Exercise brief » The lines from the one with "WV Casino Apps (508, 1458)" through the last line below are to be copied exactly; no other lines are to be returned.

━━━━━━━━━━

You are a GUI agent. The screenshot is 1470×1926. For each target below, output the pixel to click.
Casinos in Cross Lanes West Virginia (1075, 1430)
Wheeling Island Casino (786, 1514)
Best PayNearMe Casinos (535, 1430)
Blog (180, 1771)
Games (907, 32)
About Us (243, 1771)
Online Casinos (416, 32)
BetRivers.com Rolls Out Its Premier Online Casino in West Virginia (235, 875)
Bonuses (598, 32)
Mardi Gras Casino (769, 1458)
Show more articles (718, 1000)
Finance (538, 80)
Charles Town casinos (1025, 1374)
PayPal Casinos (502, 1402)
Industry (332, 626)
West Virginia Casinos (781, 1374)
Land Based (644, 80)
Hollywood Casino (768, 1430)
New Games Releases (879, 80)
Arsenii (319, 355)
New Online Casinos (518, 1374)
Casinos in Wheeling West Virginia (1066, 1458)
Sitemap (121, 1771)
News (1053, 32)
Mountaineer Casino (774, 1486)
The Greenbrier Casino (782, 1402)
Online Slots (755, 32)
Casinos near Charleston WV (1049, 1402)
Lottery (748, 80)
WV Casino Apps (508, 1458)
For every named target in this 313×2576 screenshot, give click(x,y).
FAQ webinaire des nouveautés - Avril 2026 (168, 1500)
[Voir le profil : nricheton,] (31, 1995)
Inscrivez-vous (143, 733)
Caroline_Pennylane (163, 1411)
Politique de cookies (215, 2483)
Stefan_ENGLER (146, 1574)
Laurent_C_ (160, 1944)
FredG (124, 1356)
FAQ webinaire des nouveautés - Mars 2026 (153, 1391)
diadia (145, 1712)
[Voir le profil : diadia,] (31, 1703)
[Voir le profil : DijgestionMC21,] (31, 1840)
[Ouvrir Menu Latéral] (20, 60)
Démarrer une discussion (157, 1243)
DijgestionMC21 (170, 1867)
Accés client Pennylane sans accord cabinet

━━━━━━━━━━

Finished task »
WV Casino Apps (508, 1458)
For every named target in this 313×2576 screenshot, give click(x,y).
FAQ webinaire des nouveautés - Avril 2026 (168, 1500)
[Voir le profil : nricheton,] (31, 1995)
Inscrivez-vous (143, 733)
Caroline_Pennylane (163, 1411)
Politique de cookies (215, 2483)
Stefan_ENGLER (146, 1574)
Laurent_C_ (160, 1944)
FredG (124, 1356)
FAQ webinaire des nouveautés - Mars 2026 (153, 1391)
diadia (145, 1712)
[Voir le profil : diadia,] (31, 1703)
[Voir le profil : DijgestionMC21,] (31, 1840)
[Ouvrir Menu Latéral] (20, 60)
Démarrer une discussion (157, 1243)
DijgestionMC21 (170, 1867)
Accés client Pennylane sans accord cabinet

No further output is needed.